━━━━━ DATA SHOWN

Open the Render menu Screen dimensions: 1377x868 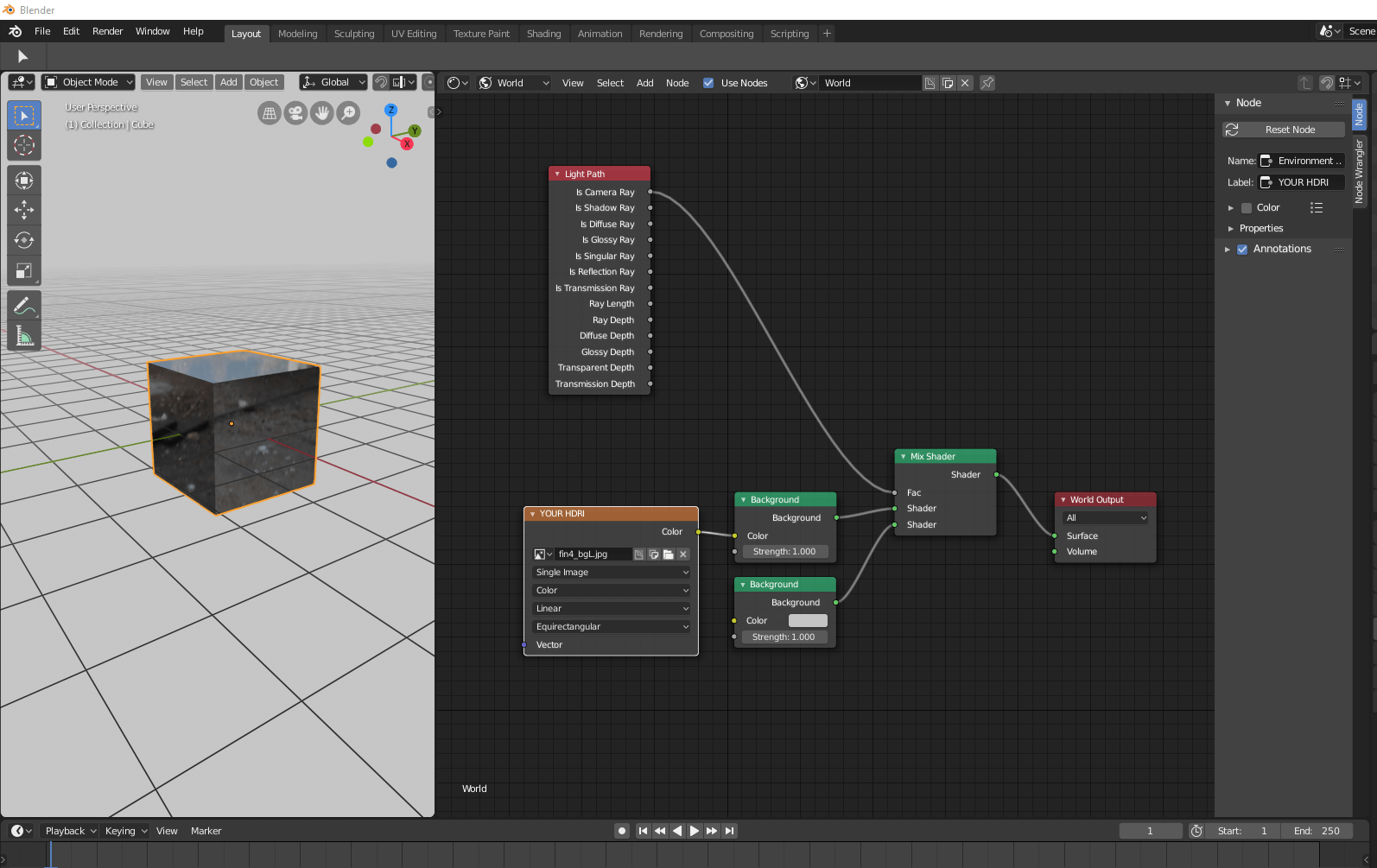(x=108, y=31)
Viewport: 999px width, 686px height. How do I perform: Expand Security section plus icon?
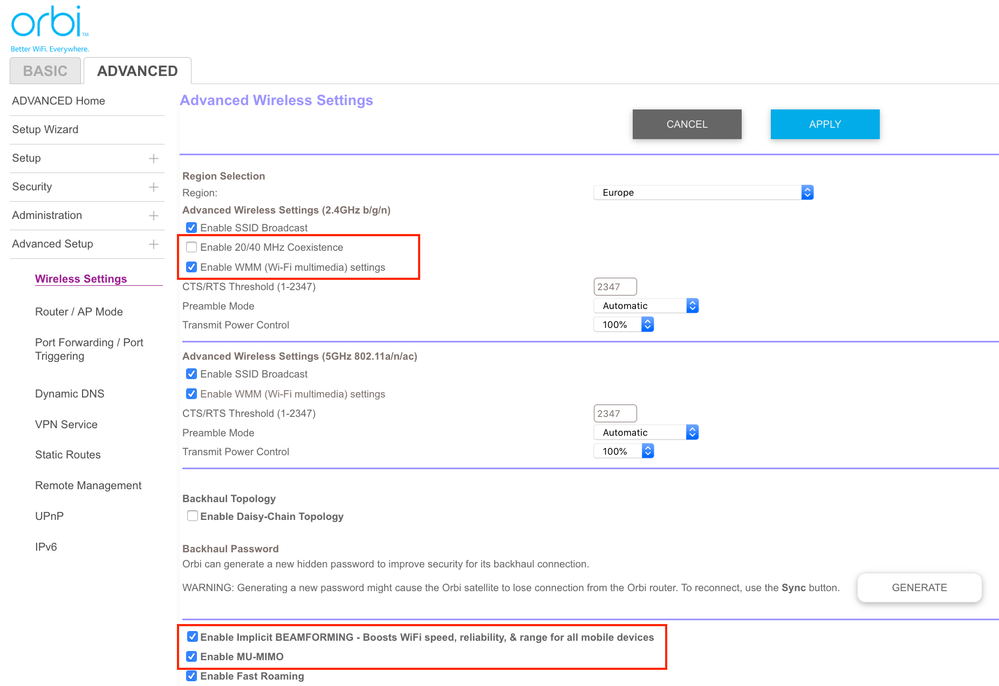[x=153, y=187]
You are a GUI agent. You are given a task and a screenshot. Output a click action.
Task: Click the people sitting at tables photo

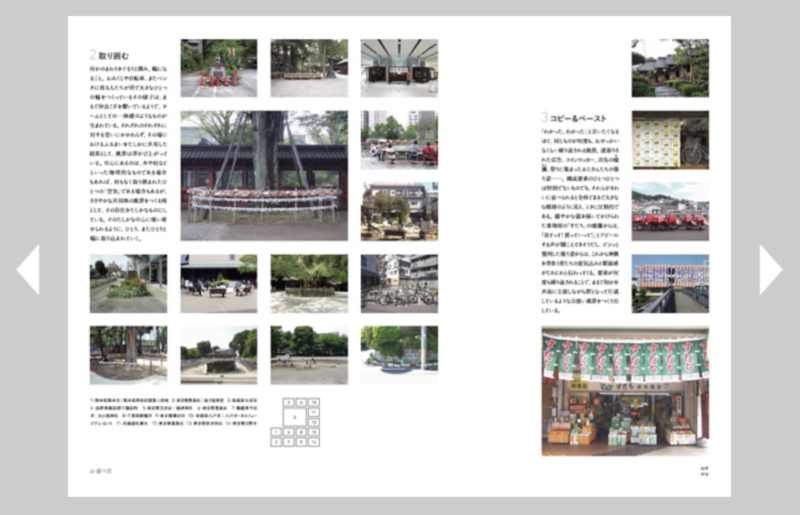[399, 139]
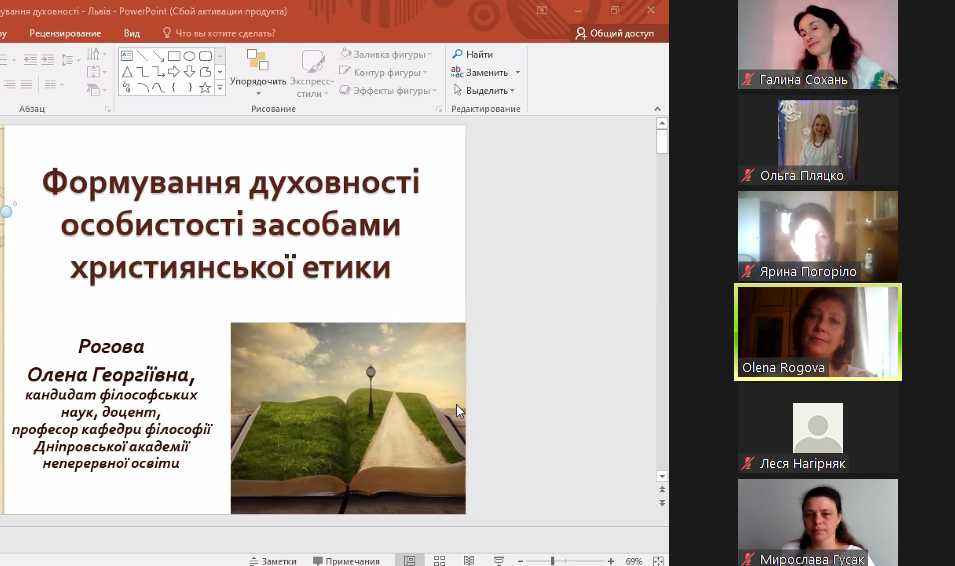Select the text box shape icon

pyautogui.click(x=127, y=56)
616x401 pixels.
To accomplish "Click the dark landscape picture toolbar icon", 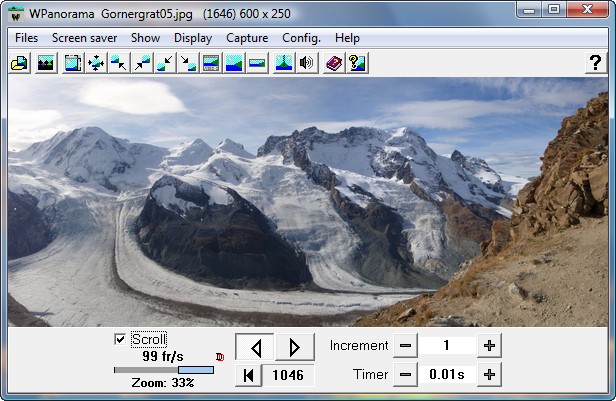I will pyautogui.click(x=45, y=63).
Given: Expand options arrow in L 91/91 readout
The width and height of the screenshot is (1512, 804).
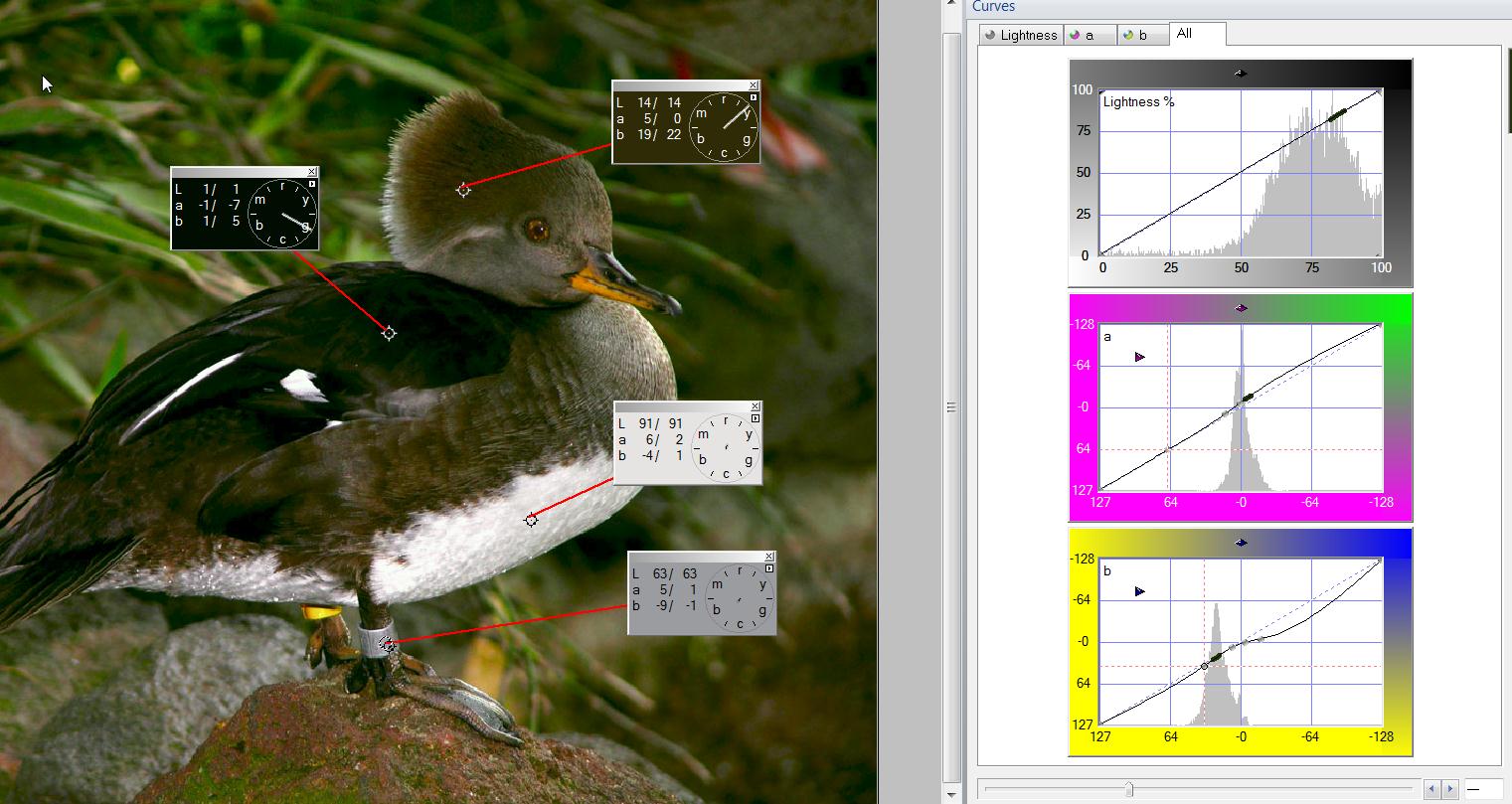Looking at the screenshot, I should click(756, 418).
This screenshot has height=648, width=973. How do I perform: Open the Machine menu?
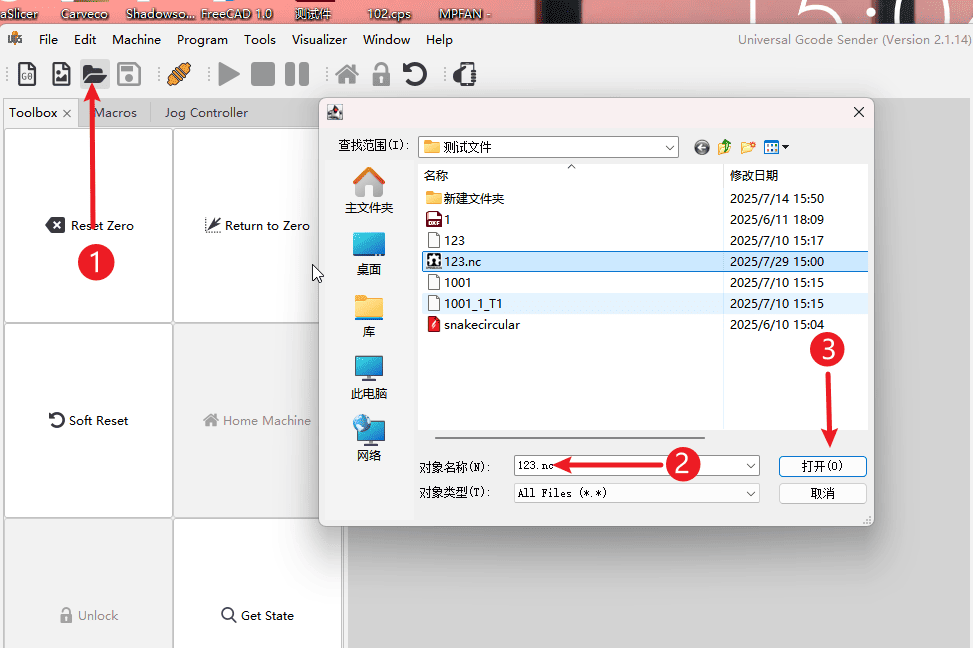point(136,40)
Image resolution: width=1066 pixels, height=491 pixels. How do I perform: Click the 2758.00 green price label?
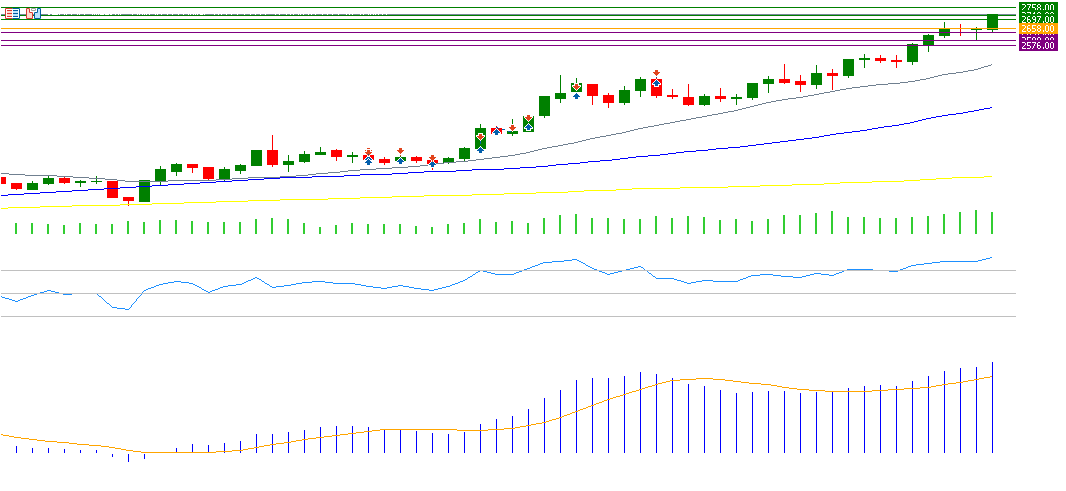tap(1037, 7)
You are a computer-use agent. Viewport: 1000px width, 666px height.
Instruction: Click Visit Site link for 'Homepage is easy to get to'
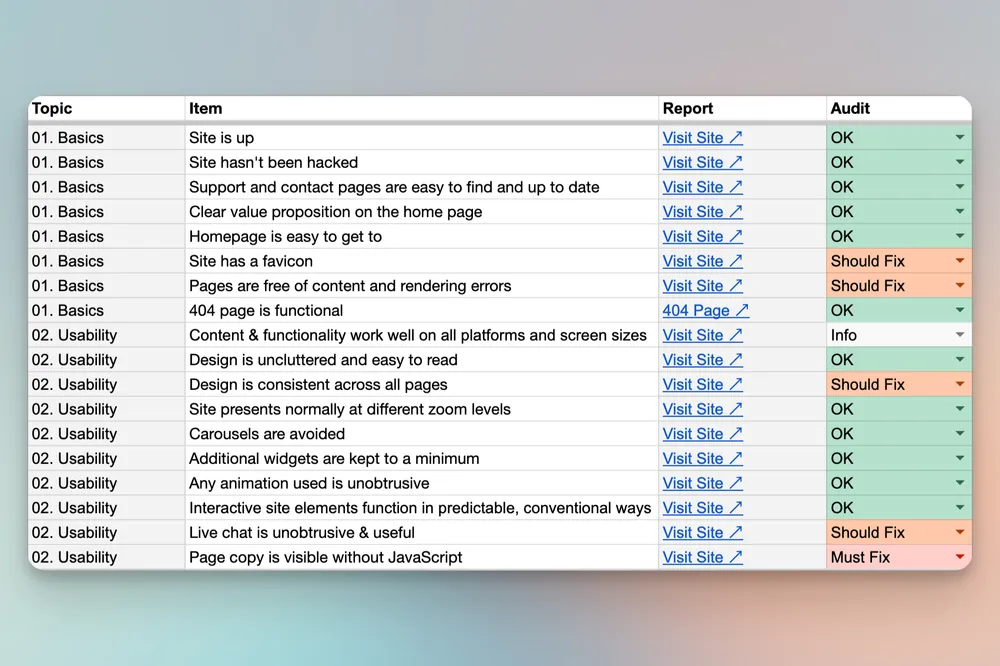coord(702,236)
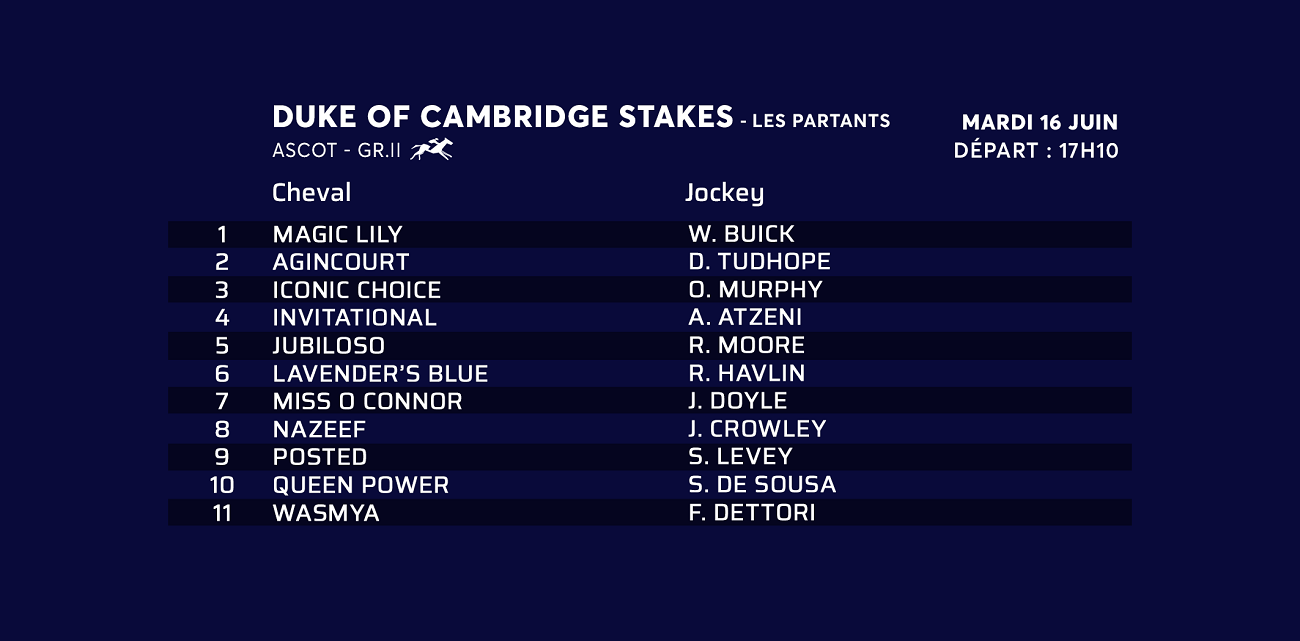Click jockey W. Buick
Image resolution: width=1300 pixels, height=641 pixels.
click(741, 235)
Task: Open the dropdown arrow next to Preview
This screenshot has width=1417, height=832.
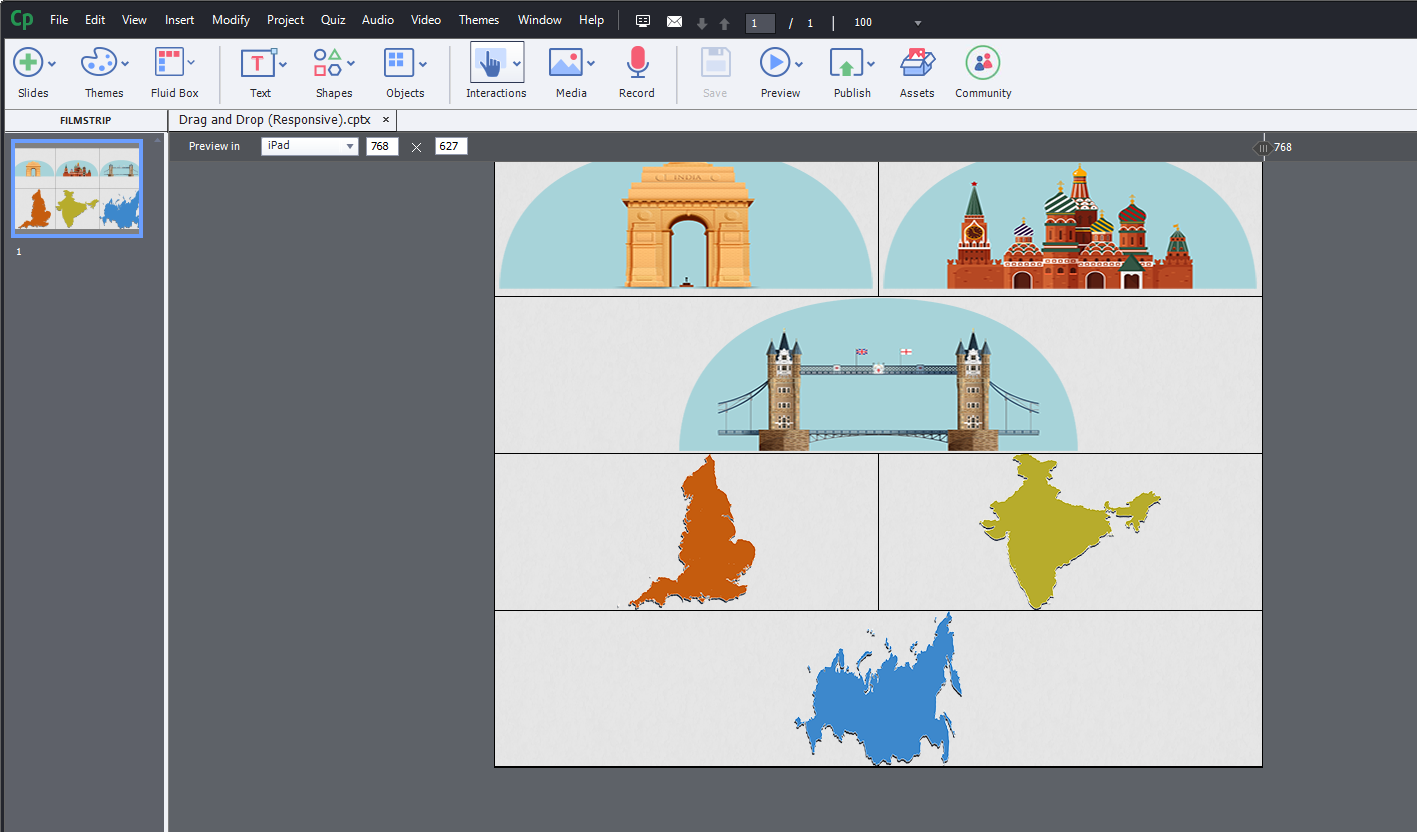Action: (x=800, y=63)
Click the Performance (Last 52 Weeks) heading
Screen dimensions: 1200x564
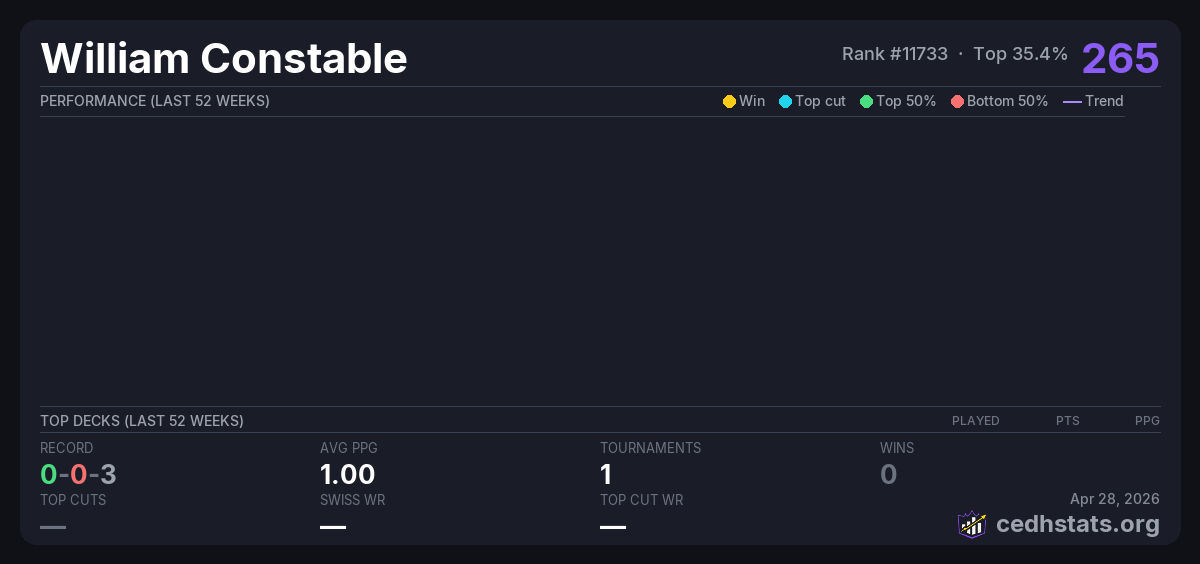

━━━━━━━━━━

* PROBLEM TO SOLVE
Using the records above, repeat exactly the run of lines that starts with the line with "The width and" and goes on through the line with "You are a computer-use"; omit each picture.

* TASK OUTPUT
The width and height of the screenshot is (1512, 804).
Looking at the screenshot, I should click(756, 418).
This screenshot has height=648, width=973. How do I perform: Open the Machine menu?
point(136,40)
Image resolution: width=1066 pixels, height=491 pixels. How do I perform: Click the 2758.00 green price label?
tap(1037, 7)
You are a computer-use agent. Viewport: 1000px width, 666px height.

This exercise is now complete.